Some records

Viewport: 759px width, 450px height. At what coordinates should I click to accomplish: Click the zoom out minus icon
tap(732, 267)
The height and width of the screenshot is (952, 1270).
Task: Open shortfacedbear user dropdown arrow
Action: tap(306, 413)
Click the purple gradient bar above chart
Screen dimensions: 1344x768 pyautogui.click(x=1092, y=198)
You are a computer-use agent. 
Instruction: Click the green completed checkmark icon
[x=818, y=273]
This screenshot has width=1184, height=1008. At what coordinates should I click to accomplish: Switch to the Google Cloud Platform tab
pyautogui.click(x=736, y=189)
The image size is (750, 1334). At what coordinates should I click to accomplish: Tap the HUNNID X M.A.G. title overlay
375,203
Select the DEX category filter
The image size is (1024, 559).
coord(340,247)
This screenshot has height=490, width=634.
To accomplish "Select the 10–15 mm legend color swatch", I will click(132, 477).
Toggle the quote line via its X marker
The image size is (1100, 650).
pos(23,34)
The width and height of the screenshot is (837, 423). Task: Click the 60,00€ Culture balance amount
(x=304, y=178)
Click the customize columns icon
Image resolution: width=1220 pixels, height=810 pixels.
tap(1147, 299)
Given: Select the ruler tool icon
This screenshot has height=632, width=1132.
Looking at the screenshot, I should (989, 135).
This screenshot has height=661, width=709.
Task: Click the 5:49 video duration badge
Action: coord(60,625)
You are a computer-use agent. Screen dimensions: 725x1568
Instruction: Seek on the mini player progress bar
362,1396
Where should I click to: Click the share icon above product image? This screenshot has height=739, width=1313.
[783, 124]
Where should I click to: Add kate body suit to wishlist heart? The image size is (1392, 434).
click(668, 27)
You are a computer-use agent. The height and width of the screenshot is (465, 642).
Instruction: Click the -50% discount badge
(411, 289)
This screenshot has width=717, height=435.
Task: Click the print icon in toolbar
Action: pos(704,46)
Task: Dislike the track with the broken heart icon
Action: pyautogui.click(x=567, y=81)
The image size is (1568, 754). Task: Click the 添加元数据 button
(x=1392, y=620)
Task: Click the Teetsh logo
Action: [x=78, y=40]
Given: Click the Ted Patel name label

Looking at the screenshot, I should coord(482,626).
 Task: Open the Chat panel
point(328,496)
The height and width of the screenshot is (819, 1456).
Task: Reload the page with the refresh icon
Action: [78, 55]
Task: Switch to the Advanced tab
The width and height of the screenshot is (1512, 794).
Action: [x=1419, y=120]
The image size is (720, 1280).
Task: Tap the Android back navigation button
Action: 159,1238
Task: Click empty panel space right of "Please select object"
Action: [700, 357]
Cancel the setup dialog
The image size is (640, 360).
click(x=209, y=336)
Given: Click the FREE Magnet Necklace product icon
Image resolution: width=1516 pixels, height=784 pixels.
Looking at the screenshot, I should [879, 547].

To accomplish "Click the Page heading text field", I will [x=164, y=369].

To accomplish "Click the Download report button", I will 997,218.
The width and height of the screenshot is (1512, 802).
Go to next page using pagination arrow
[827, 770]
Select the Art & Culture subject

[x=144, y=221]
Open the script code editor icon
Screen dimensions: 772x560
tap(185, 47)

> _The problem_: Put the part of the listing that starts with the line containing "You are a computer-use agent. Screen" and runs through the line containing "click(668, 27)" into a two-column CSV with the columns request and answer. Give one row per request, put each field in quotes, and replace line breaks with spaces.

> _Reply to the exercise_:
request,answer
"You are a computer-use agent. Screen dimensions: 725x1568 Instruction: Seek on the mini player progress bar","362,1396"
"Where should I click to: Click the share icon above product image? This screenshot has height=739, width=1313.","[783, 124]"
"Where should I click to: Add kate body suit to wishlist heart? The image size is (1392, 434).","click(668, 27)"